Teks untuk Dibaca ::
______

Jakarta (ANTARA) - Karyawan PT Timah Tbk Ali Samsuri mengaku mengenal terdakwa Harvey Moeis selaku perpanjangan PT Refined Bangka Tin (RBT) lewat Direktur Reserse Kriminal Khusus (Dirkrimsus) Polda Bangka Belitung (Babel) dalam sebuah acara makan siang di Tanjung Tinggi, Bangka Belitung.

Meski tak menyebutkan nama Dirkrimsus Polda Babel yang dimaksud, Ali menuturkan Dirkrimsus Polda Babel itu mengenalkan Harvey sebagai salah satu pihak yang akan bekerja sama dalam permasalahan pertimahan yang sedang dialami PT Timah.

"Setelah mengenalkan, Pak Dirkrimsus Polda Babel meminta kami untuk membantu para pihak yang akan bekerja sama tersebut," tutur Ali saat menjadi saksi dalam sidang pemeriksaan saksi di Pengadilan Tindak Pidana Korupsi (Tipikor) Jakarta, Senin.

Dia mengungkapkan dalam acara itu, terdapat banyak pihak yang diperkenalkan oleh Dirkrimsus Polda Babel, tetapi hanya Harvey yang ia ingat lantaran terlihat paling tampan dan muda di antara para perwakilan smelter yang hadir.

Sementara itu perwakilan para smelter lainnya yang hadir dalam acara makan siang tersebut dinilai Ali terlihat lebih tua dibandingkan Harvey.

"Yang lainnya terlihat agak sepuh. Saya ingat yang paling tampan Harvey di situ," tuturnya.

Ia menjelaskan bahwa awalnya mendapatkan undangan acara makan siang tersebut dari Kepala Satuan Reserse Kriminal (Kasatreskrim) Polres Belitung Timur pada sekitar bulan Agustus 2018 melalui sambungan telepon.

Dirinya mengaku lupa dengan nama Kasatreskrim Polres Belitung Timur tersebut, namun mengenal secara baik karena merupakan salah satu mitra kerja PT Timah.

"Beliau mengatakan bahwa Pak Dirkrimsus mengajak saya untuk makan siang di salah satu restoran di Tanjung Tinggi. Saya ditelpon sekitar jam 11 siang saat lagi di lapangan, di tambang bersama anggota saya," ungkap Ali.

______

Data yang Diberikan ::

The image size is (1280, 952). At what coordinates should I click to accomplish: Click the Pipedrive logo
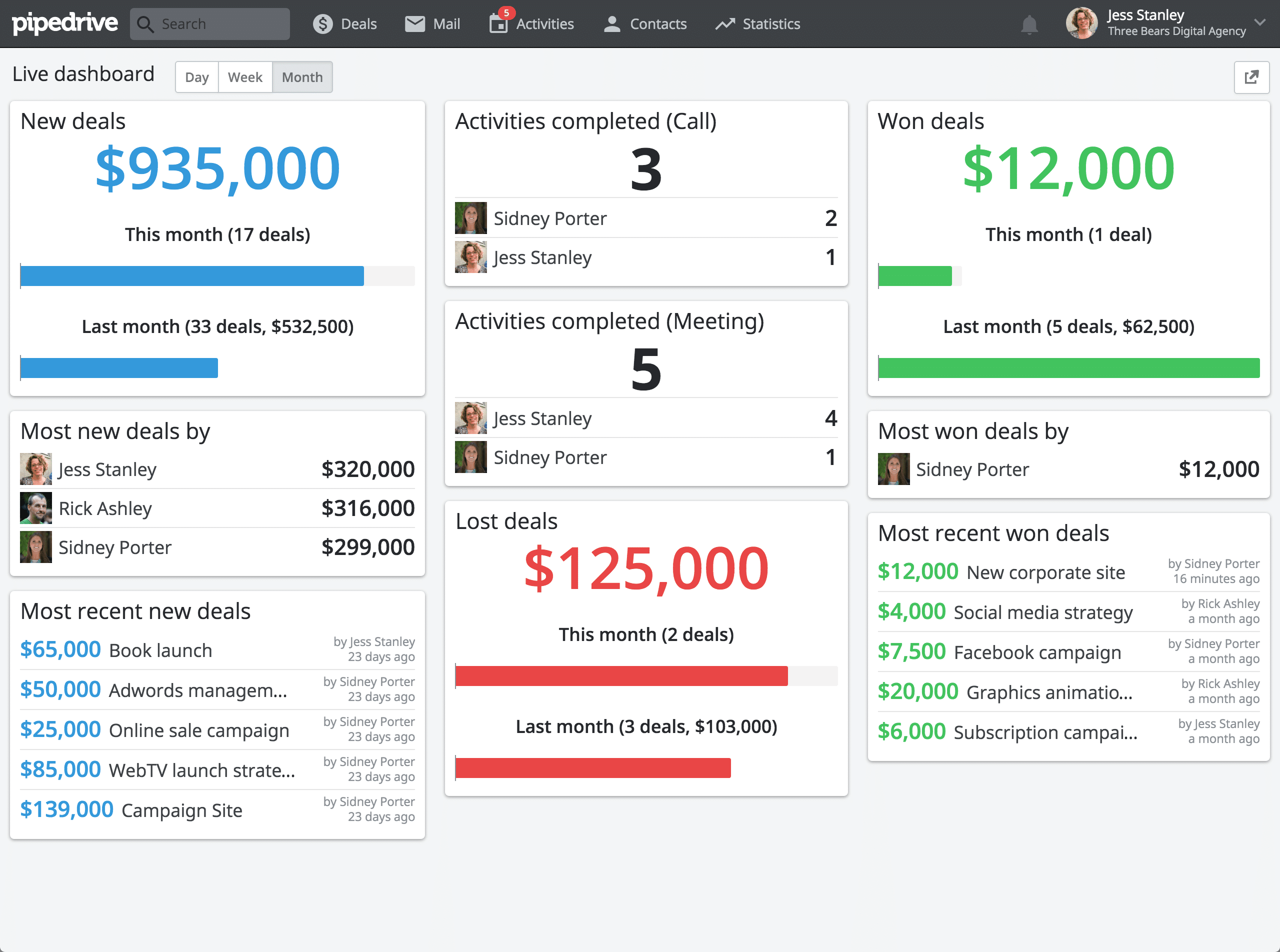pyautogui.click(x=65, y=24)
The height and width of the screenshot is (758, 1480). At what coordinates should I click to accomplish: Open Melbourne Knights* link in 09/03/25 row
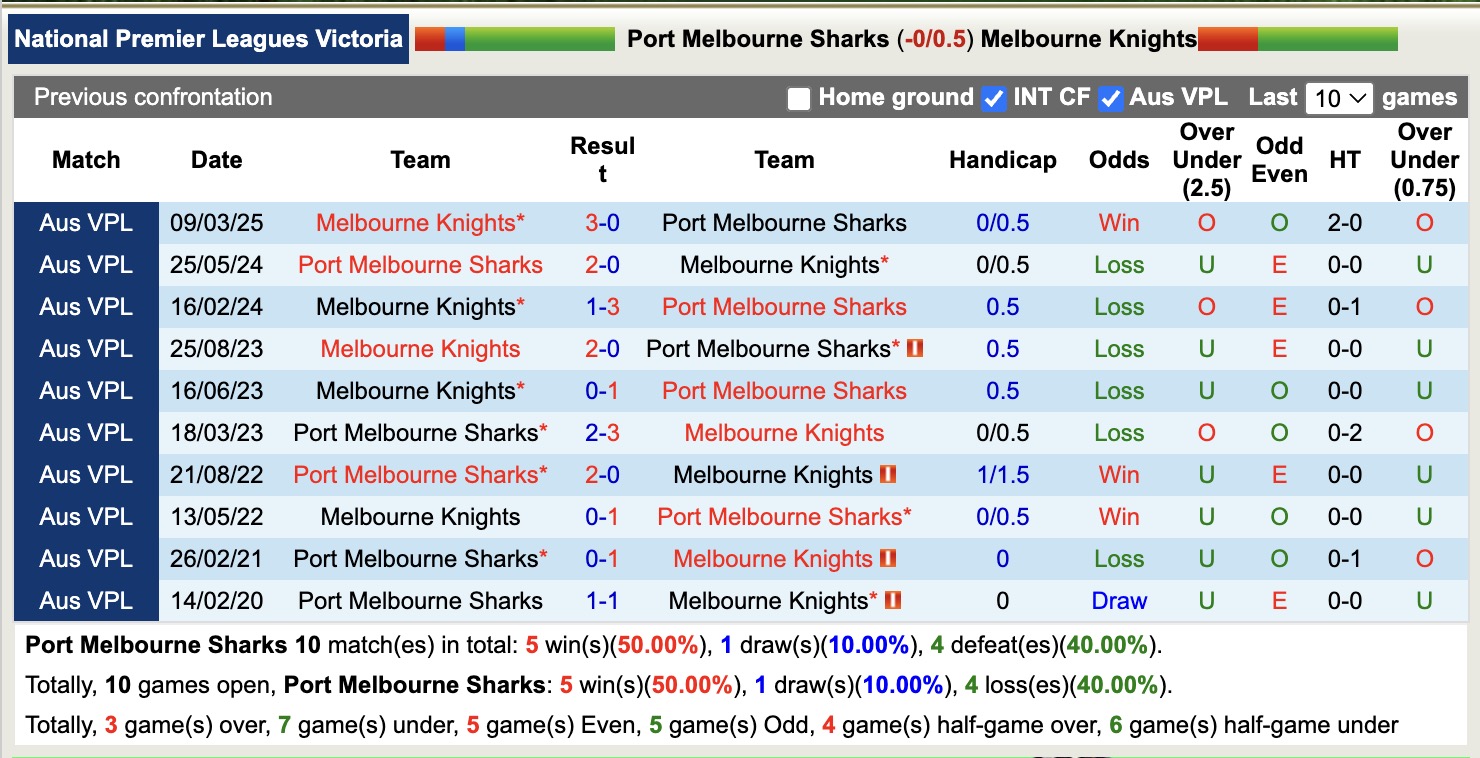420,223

______

Permintaan yang Diberikan A :: Tolong ambil dari teks bacaan bagian yang dimulai dengan "Jakarta (ANTARA) - Karyawan" dan berlanjut sampai "Tinggi, Bangka Belitung.", tanpa mengubah satu kata pun.
Permintaan yang Diberikan B :: Menurut teks bacaan, siapa yang menelepon Ali Samsuri untuk menyampaikan undangan makan siang, dan kira-kira kapan?
Permintaan yang Diberikan C :: Berdasarkan teks bacaan, mengapa Harvey adalah satu-satunya orang yang diingat Ali dari banyak pihak yang diperkenalkan dalam acara makan siang itu? Jelaskan dalam satu sampai tiga kalimat.

Jawaban Tertulis A ::
Jakarta (ANTARA) - Karyawan PT Timah Tbk Ali Samsuri mengaku mengenal terdakwa Harvey Moeis selaku perpanjangan PT Refined Bangka Tin (RBT) lewat Direktur Reserse Kriminal Khusus (Dirkrimsus) Polda Bangka Belitung (Babel) dalam sebuah acara makan siang di Tanjung Tinggi, Bangka Belitung.

Jawaban Tertulis B :: Kepala Satuan Reserse Kriminal (Kasatreskrim) Polres Belitung Timur, sekitar bulan Agustus 2018.

Jawaban Tertulis C :: Ali mengingat Harvey karena ia terlihat paling tampan dan paling muda di antara para perwakilan smelter yang hadir. Menurut Ali, perwakilan smelter lainnya terlihat lebih tua atau "agak sepuh".